O agronegócio do estado de São Paulo encerrou os oito primeiros meses de 2025 com desempenho expressivo no comércio exterior, registrando superávit de US$ 14,76 bilhões. As exportações somaram US$ 18,62 bilhões, frente a US$ 3,86 bilhões em importações, em um cenário marcado pelo início das tarifas adicionais impostas pelos Estados Unidos às importações brasileiras em agosto. Na composição da pauta exportadora, os produtos florestais garantiram a terceira posição.
Mesmo diante desse novo desafio, o setor paulista mostrou resiliência: entre janeiro e agosto, o agronegócio respondeu por 40,4% das exportações e 6,7% das importações do estado, segundo o Instituto de Economia Agrícola (IEA-Apta).

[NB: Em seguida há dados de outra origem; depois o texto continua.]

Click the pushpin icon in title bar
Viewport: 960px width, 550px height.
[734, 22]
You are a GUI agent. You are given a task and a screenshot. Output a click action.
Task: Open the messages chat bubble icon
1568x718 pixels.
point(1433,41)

Produtos florestais ocupam posição de destaque
Com 10,7% de participação e receita de US$ 1,98 bilhão, a maior parte veio da celulose (53,9%), seguida pelo papel (36,7%), reforçando o peso do setor na diversificação da balança comercial paulista.

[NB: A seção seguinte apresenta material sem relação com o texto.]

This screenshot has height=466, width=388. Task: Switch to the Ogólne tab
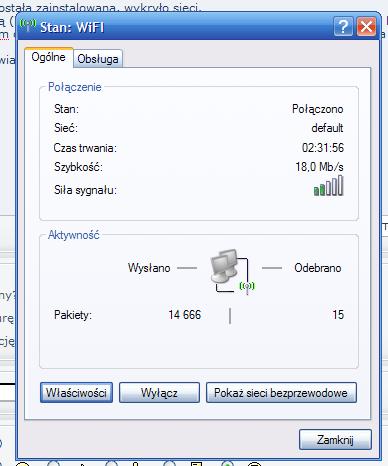point(48,57)
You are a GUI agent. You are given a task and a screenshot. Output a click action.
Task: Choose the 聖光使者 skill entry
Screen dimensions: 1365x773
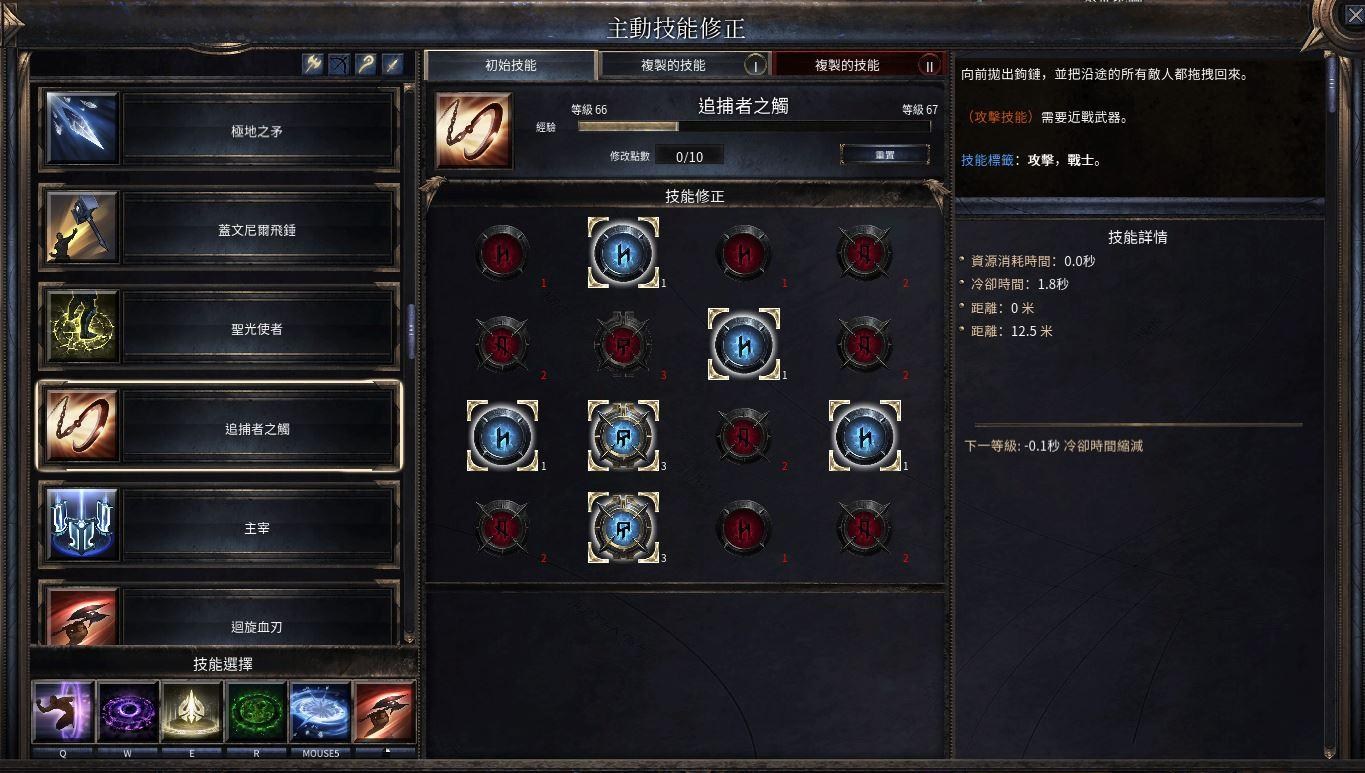point(219,328)
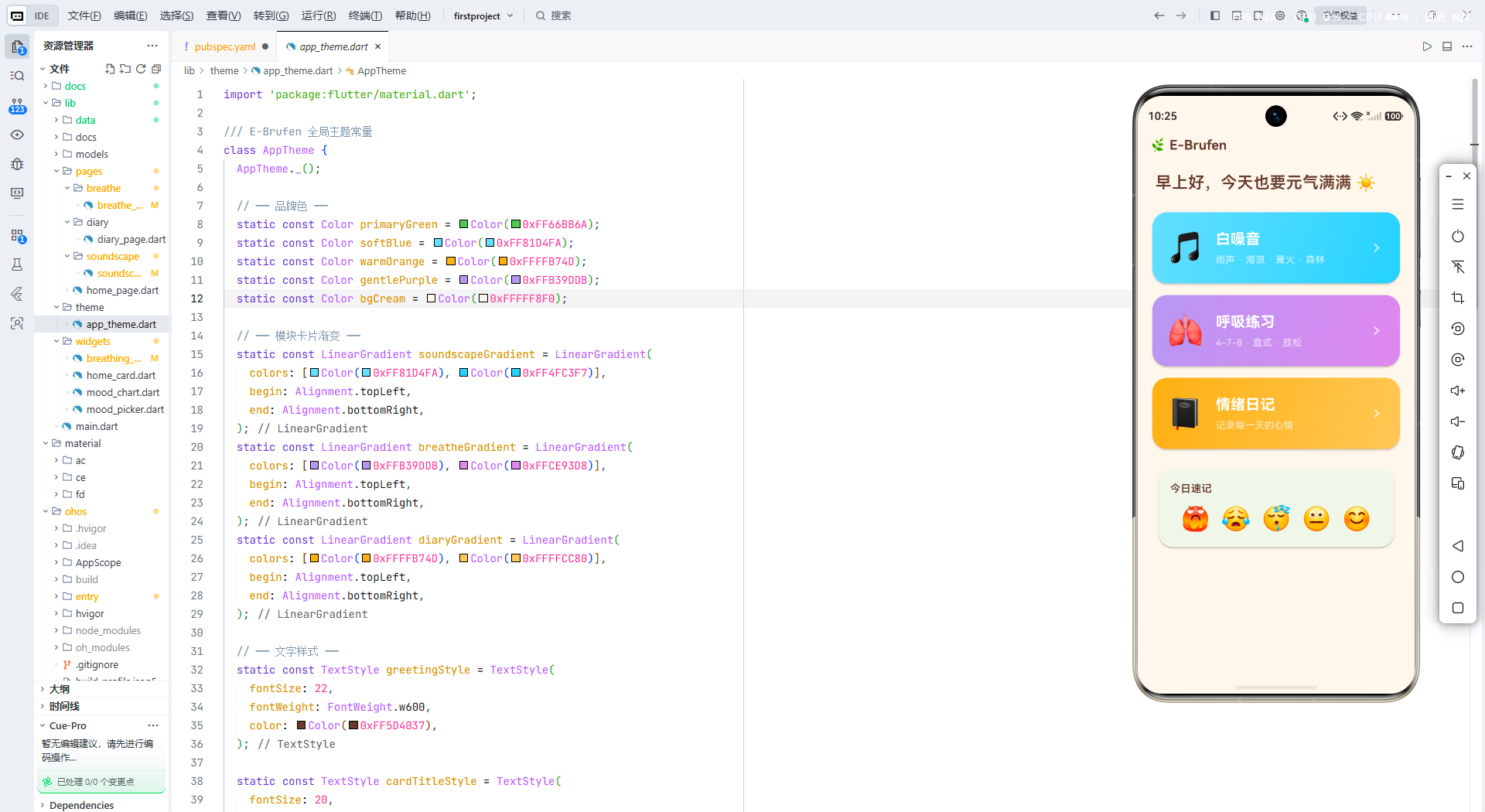Image resolution: width=1485 pixels, height=812 pixels.
Task: Switch to the pubspec.yaml tab
Action: tap(225, 46)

O complexo sucroalcooleiro permaneceu como líder, respondendo por 29,3% das exportações (US$ 5,45 bilhões), com predominância de açúcar (92,2%) sobre o etanol (7,8%). Na segunda posição ficaram as carnes, com 14,5% (US$ 2,69 bilhões), majoritariamente carne bovina (84,4%). Logo atrás dos florestais, vieram o complexo soja (10,5%, US$ 1,95 bilhão), com predominância da soja em grãos (81%), e os sucos (10,3%, US$ 1,91 bilhão), quase integralmente suco de laranja (97,6%).
Variações no desempenho
Comparado ao mesmo período de 2024, houve alta nas exportações de café (+44,5%), carnes (+27,8%) e sucos (+7,8%). Já o complexo sucroalcooleiro (-34,6%), os produtos florestais (-3,2%) e o complexo soja (-2,1%) registraram queda, refletindo oscilações tanto de preços quanto de volumes exportados.
Principais destinos
A China se manteve como maior compradora, com 24,3% de participação, adquirindo soja, carnes, açúcar e também produtos florestais. A União Europeia absorveu 14,3% das exportações, com destaque para sucos, café e produtos florestais. Já os Estados Unidos responderam por 13,4%, comprando desde sucos e carnes até café, produtos sucroalcooleiros e florestais.

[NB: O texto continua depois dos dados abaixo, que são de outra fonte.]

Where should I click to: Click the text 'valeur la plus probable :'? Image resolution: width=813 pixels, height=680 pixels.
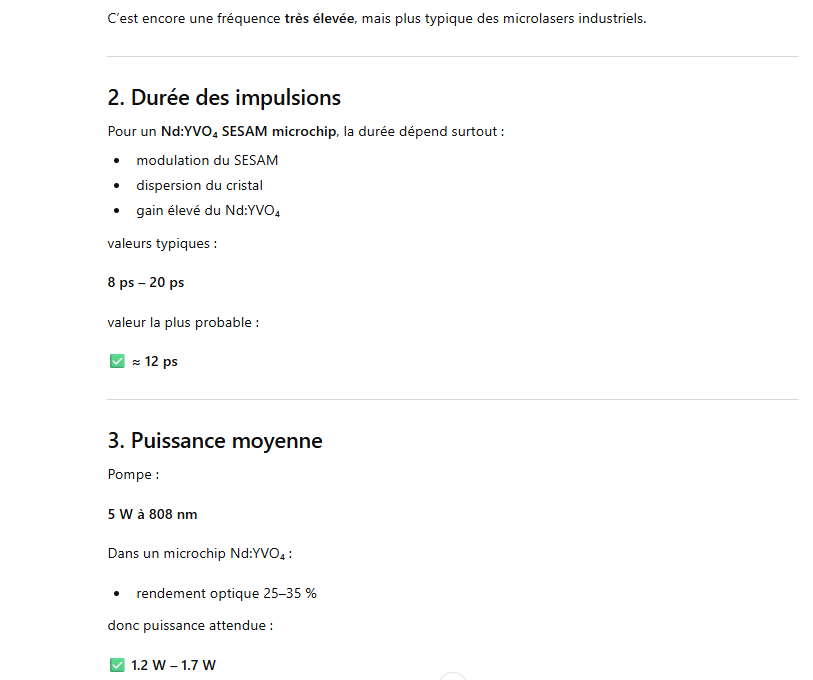[x=183, y=322]
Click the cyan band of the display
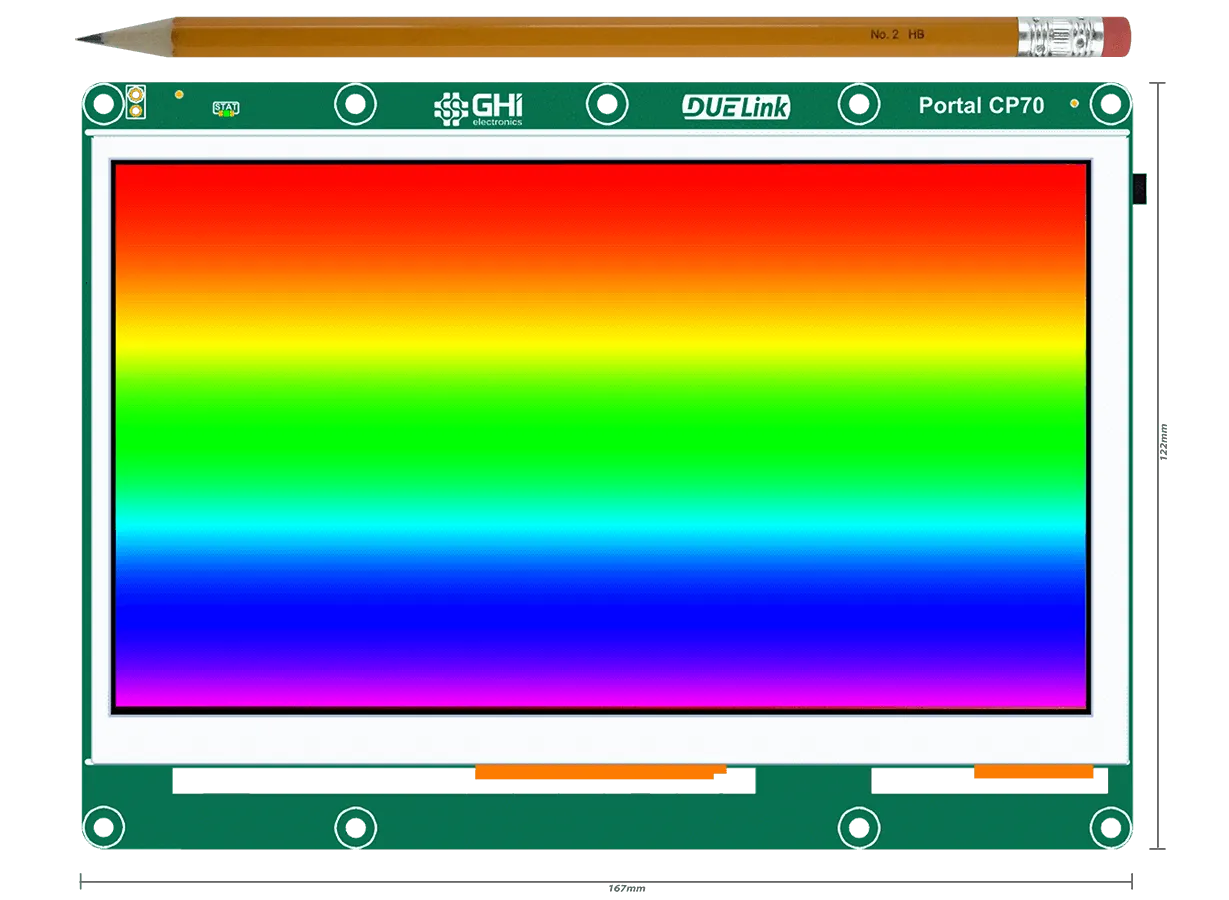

Segundo o secretário de Agricultura e Abastecimento do Estado, Guilherme Piai, a diversidade de produtos e mercados fortalece o setor:
“A produção de São Paulo é diversificada e temos destinos variados para nossos embarques. Essa característica torna o estado mais preparado para períodos de instabilidade internacional como o atual.”
Posição nacional
No cenário brasileiro, São Paulo respondeu por 16,7% das exportações do agronegócio nacional, ficando na segunda posição, atrás apenas de Mato Grosso (17,7%) e à frente de Minas Gerais (11,5%). No acumulado de janeiro a agosto, o Brasil exportou US$ 111,69 bilhões em produtos agropecuários (49,1% do total nacional) e importou US$ 13,49 bilhões, alta de 5,1%.
Medidas de suporte
O governo estadual também ampliou políticas de apoio, como o Programa Paulista da Agricultura de Interesse Social (PPAIS), que já adquiriu 8 toneladas de café torrado e moído em 2025, com expectativa de movimentar até R$ 1 milhão até o fim do ano. Essas compras abastecem hospitais, escolas, penitenciárias e outros prédios públicos.
Outras ações incluem crédito especial via Desenvolve SP, liberação de crédito de ICMS e a abertura de novos mercados consumidores, reforçando a competitividade do agro paulista.